Channel checks/product: big weak point of thesis- reviews are fairly positive on the product from public sources, and I will be first to admit not an expert on the area. However, a far more knowledgeable article from Richard Stiennon, former Chief Marketing Officer of Fortinet, points to the disadvantages of PANW products (namely, lower performance) that are driving customers to use PANW behind, rather than in place of traditional products. (http://www.forbes.com/sites/richardstiennon/2012/04/18/tearing-away-the…)

Timing: will be in next part, but key point is, in the last 3 months, insiders have sold more than 1 year's worth of revenue. Insiders seem in such a hurry as to do a secondary offering 4 months after ipo (http://www.sec.gov/Archives/edgar/data/1327567/000119312512426579/d4125…). This can't be for more growth, as no $ flows to company. If there is even a modicum of faith in the company, why not gradually sell vs a full shot now?

Vitaminc: Game changer - see channel checks article. The ability to monitor products vs ports (e.g. flow monitoring) has been around (Lancope/Arbor networks), and it seems that is what many of PANW's clients are mainly using it for.

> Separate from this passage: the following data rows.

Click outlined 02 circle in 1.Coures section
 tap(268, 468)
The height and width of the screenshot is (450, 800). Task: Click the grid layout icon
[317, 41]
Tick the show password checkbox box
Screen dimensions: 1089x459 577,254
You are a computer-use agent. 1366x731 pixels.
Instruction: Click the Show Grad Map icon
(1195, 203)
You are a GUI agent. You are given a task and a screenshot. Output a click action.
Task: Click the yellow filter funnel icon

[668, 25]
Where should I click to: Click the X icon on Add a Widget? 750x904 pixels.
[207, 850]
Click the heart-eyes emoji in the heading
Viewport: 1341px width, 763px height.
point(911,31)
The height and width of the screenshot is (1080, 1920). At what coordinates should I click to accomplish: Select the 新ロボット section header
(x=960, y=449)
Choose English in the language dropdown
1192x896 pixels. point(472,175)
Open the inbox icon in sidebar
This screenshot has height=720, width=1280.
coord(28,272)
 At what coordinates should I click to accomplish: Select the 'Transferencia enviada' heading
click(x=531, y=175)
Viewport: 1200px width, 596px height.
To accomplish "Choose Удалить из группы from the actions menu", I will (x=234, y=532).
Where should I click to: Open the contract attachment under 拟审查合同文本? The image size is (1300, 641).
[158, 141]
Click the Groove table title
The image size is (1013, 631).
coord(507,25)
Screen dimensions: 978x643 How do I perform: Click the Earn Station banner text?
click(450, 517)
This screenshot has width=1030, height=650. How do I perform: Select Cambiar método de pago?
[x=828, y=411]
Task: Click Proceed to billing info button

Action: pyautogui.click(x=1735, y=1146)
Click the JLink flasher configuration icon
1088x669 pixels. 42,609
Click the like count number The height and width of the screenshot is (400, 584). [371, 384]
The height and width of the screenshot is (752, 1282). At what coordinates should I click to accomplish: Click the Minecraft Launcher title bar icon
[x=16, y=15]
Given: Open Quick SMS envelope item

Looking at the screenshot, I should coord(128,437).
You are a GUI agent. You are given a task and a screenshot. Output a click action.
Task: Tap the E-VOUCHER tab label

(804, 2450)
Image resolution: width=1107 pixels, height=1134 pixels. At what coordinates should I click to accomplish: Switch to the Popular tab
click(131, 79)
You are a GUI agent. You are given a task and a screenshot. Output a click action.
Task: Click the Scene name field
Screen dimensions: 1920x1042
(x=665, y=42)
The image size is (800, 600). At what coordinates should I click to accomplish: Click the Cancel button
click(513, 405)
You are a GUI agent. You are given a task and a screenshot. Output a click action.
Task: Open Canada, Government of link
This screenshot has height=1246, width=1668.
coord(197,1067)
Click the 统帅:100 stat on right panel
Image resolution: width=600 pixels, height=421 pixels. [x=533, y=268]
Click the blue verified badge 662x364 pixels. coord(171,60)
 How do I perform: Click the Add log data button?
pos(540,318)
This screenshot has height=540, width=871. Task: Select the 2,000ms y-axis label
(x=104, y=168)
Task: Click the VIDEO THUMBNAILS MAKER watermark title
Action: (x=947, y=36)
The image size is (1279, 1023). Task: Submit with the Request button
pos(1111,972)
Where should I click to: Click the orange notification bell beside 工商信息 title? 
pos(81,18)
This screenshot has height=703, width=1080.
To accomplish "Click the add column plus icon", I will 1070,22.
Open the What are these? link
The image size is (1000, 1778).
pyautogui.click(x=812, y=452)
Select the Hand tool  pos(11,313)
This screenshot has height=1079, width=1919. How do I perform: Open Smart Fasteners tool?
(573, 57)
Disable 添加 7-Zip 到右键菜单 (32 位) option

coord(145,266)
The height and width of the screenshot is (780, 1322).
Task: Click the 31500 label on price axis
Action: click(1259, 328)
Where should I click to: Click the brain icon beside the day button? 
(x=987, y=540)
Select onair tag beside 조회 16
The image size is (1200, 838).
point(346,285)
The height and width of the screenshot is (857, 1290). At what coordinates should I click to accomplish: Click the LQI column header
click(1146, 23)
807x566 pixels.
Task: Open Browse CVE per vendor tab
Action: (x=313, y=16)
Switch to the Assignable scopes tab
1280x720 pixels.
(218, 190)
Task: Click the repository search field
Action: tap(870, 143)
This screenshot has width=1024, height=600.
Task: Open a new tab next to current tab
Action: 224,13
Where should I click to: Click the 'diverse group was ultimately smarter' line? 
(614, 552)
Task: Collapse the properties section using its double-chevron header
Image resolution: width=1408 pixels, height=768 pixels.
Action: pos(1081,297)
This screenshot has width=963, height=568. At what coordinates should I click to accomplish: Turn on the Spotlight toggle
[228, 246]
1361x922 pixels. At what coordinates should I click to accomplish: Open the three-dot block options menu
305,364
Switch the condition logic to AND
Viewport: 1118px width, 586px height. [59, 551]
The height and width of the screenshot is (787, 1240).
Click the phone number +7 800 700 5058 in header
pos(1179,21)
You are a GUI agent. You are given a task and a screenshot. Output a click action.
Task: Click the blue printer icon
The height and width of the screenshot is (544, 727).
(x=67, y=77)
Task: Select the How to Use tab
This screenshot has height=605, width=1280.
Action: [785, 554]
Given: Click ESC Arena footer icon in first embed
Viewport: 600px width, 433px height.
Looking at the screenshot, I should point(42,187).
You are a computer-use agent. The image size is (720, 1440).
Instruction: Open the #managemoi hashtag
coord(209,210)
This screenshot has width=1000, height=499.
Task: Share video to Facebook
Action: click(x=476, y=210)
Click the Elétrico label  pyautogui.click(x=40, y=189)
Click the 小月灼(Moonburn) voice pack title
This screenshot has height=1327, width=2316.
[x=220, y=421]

Service contracts - agreed, not same as product revenue. It seems like PANW gets revenue from the sale of their applicance(s) and then the service after. PANW looks to be becoming more dependent on such service contracts, however. and because customers delay/drag out contract without penalty, can at the very least make defferred revenue misleading. Nonetheless, deferred revenue doubled, similarly to revenues yoy (67mm last year july q vs 135mm in july's quarter), so it does match revenue.

Lack of alternatives - see channel checks article again for some companies are using PANW behind their own firewalls, so they can coexist. The initial outlay/dumping of old equipment does introduce stickiness, agreed - but as it is Not SaaS like CRM, I see that as disadvantage because of CRM's crazy revenue recurrence (80-90%, I believe, from Zack Buckley's presentation about SPLK). If PANW is like CRM in that way, would be huge hit to this thesis.

Channel partners: fair enough, not as familiar with this topic. Does dent the revenue massaging argument, and will look for more info on this.

Not a traditional firewall/lumpiness - that has been their pitch since the beginning, and is at the core of this product critique here. Will investigate more.

Calendar: I don't think they are hiding it as much as shifting the focus - you see the last quarter or two & year-end and don't see calendar year-end. The three closest comparisons, CHKP, FIRE, FTNT all have 12/31 fiscal year-ends. By itself, not too meaningful, agreed. But combined with the insiders selling mentioned above (and talked about next post), think there is a decent chance something of the type is happening.

Re: acquisitions, 1) PANW is not cloud-based/SaaS offering - they are actually installing software/hardware locally, with updates, so it not like the cloud-like acquisitions above. 2) valuation: meriko was acquired at ~15ttm revenues, PANW is at 14-15ttm revenues already. Can't find revenue figures for Nicira, but it is interesting to note that they are headed in the opposite direction from PANW no? - PANW delivers its software through hardware, while Nicira attempts to split software from hardware in networking.

EfferCore: Perhaps! Very possible I will have egg on my face, especially given propensity of these tech stocks to pop right after a s&p bottom. The lock-up/share sell itself liquidity-wise, I feel may have been priced in. As FB's 15%+ pop has shown, not as reliable as some may think!

Further criticism welcome! Will try not to get too attached to this idea, and be comfortable with ditching if holes continue to show up in argument.